Chair of Linguistics and Endangered Languages, The University of Adelaide, Australia

内容提要:

This lecture will explore the characteristics of critical (Jewish) thinking and the making of original ideas. It will provide examples of Hegelian (actually Fichte''s) thesis-antithesis-synthesis dialectic, which can explain the development of, for example, music or linguistic theories. The lecture will champion an ''on the one hand'' – ''on the other hand'' (Jewish) way of thinking, as opposed to a Black & White (B&W), Right & Wrong mindset. It will demonstrate how a dichotomous B&W approach results in cross-cultural miscommunication. Examples will be given of how Chinese misunderstand British English by failing to recognize Double Language, in which the actual and literal meanings of the statement diverge. The lecture will also argue the advantages of a trans-disciplinary approach as a way of generating new, hybrid theories.
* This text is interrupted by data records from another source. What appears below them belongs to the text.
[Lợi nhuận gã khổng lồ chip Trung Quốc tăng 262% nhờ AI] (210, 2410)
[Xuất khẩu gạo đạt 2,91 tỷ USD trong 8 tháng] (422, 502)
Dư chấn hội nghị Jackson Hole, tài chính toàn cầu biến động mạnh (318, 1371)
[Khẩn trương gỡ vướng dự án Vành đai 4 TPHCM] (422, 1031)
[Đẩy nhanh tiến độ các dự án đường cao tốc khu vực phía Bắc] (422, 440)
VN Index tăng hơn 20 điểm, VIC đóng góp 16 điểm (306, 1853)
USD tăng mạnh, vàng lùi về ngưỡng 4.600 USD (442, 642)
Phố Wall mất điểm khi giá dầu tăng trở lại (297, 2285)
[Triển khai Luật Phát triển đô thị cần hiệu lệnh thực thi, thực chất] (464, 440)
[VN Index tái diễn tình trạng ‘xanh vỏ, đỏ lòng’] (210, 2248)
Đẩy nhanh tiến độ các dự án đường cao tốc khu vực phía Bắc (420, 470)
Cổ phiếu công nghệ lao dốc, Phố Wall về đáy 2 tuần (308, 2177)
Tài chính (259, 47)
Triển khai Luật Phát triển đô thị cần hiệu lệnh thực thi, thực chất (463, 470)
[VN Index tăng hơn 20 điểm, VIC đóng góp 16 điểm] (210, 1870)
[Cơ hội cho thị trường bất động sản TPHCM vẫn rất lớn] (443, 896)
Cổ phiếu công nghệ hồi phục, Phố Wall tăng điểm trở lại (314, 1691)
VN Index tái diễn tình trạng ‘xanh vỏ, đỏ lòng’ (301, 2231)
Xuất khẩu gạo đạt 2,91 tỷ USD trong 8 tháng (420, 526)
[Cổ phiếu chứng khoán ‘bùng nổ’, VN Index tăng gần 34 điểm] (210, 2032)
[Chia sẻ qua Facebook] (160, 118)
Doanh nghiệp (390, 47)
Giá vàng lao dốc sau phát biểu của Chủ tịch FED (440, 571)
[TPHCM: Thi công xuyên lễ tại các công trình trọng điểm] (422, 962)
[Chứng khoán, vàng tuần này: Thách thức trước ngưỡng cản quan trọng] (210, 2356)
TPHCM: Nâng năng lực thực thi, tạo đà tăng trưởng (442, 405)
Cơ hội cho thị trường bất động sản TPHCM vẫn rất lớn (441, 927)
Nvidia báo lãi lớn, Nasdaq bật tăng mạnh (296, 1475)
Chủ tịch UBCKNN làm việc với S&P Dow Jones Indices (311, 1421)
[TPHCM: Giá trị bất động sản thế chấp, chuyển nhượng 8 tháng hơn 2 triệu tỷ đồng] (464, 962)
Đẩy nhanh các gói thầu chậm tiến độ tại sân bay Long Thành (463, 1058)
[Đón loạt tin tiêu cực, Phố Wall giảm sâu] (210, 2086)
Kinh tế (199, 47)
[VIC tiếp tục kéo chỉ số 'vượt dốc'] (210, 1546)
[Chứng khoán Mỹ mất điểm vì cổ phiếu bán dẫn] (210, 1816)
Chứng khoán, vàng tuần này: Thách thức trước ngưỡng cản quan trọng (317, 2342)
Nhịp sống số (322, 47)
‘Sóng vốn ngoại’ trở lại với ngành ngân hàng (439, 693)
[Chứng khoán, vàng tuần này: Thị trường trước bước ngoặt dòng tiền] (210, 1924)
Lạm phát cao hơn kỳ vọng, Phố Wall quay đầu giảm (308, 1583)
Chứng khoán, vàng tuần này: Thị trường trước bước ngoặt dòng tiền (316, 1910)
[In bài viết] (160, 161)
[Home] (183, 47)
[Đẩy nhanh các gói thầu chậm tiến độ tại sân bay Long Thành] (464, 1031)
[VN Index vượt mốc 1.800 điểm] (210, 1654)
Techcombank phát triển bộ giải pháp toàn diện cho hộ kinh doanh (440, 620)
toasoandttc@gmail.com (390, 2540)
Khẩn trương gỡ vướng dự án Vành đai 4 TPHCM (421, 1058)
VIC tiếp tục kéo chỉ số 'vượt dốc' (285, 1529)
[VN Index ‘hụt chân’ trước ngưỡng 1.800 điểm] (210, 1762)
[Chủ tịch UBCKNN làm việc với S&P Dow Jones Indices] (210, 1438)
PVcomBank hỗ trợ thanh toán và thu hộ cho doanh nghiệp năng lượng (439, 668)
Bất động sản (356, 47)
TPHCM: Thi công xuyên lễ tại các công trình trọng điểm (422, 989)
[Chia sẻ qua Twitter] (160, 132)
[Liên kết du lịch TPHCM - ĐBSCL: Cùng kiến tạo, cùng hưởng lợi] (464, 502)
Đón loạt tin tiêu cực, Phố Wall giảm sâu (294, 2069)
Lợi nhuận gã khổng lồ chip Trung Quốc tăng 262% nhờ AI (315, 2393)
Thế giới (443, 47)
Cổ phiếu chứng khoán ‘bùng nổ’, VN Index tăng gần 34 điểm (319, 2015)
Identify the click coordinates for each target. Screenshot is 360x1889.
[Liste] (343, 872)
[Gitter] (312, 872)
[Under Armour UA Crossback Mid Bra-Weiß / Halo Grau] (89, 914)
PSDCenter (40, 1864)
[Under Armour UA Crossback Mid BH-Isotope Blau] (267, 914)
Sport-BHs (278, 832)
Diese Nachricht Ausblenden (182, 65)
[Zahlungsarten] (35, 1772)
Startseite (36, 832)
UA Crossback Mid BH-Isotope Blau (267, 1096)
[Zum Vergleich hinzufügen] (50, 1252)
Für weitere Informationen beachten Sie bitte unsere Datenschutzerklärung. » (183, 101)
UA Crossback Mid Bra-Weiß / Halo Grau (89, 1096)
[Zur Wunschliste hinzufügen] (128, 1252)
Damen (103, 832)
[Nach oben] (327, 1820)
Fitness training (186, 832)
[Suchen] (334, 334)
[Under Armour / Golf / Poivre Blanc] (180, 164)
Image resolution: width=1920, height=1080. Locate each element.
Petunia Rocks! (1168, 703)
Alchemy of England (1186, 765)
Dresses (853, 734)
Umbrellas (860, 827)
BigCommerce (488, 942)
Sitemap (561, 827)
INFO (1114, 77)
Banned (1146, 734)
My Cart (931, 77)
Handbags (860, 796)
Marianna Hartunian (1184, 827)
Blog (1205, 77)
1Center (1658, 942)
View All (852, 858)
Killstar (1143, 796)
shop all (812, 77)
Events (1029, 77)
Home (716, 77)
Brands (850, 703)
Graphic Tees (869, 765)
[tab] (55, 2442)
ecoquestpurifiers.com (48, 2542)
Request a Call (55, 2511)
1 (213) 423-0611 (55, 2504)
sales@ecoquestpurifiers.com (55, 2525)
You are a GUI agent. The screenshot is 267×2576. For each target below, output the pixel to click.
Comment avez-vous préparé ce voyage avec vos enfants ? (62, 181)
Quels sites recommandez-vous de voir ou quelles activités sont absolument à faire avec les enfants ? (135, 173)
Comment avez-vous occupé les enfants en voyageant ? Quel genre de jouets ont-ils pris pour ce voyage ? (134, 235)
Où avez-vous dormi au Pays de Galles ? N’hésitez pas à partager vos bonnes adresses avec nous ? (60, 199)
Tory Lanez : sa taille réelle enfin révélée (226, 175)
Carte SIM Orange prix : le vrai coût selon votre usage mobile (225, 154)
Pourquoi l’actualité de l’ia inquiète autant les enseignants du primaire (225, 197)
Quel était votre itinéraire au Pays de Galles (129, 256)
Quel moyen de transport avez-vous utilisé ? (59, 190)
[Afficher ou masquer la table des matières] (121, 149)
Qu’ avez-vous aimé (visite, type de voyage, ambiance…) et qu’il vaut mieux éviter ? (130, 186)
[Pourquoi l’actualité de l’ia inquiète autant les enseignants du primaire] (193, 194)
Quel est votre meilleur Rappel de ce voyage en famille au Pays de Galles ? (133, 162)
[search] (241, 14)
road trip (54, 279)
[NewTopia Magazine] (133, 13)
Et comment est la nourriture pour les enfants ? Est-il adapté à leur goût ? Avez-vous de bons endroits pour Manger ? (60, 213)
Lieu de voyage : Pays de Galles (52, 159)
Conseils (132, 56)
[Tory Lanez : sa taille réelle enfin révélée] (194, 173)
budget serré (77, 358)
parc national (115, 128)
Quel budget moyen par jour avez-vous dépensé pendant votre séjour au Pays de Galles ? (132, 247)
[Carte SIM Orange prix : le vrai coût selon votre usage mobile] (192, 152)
It will also characterize what constitutes a good academic thesis.

Brief Bio:
Professor Ghil‘ad Zuckermann (DPhil, Oxford; PhD, Cambridge, titular; MA Tel Aviv, summa cum laude) is Chair of Linguistics and Endangered Languages at the University of Adelaide, Australia. He is also Distinguished Visiting Professor and Oriental Scholar at Shanghai International Studies University, and Visiting Professorial Scientist at the Department of Molecular Genetics of the Weizmann Institute of Science. He is the author of the revolutionary bestseller Israelit Safa Yafa (Israeli – A Beautiful Language; Am Oved, 2008), Language Contact and Lexical Enrichment in Israeli Hebrew (Palgrave Macmillan, 2003), three chapters of the Israeli Tingo (Keren, 2011). He is the editor of Burning Issues in Afro-Asiatic Linguistics (2012), Jewish Language Contact (2014), a special issue of the International Journal of the Sociology of Language, and the co-editor of Endangered Words, Signs of Revival (2014). He is currently establishing ‘Revivalistics’, a new trans-disciplinary field of enquiry, and has launched, with the Barngarla Aboriginal communities of Port Lincoln, Whyalla and Port Augusta, the reclamation of the Barngarla language of Eyre Peninsula, South Australia. Professor Zuckermann is President of AustraLex and elected member of AIATSIS and the Foundation for Endangered Languages. He was an Australian Research Council (ARC) Discovery Fellow in 2007–2011 and Gulbenkian Research Fellow at Churchill College, Cambridge in 2000-2004. He has taught inter alia at the University of Queensland, University of Cambridge and National University of Singapore, and has been a Research Fellow at the Rockefeller Foundation’s Study and Conference Center, Villa Serbelloni, Bellagio, Italy; Israel Institute for Advanced Studies, Hebrew University of Jerusalem; Research Centre for Linguistic Typology (RCLT), Institute for Advanced Study, La Trobe University; Harry Ransom Humanities Research Center, University of Texas at Austin; and Kokuritsu Kokugo Kenkyūjo, National Institute for Japanese Language and Linguistics, Tokyo.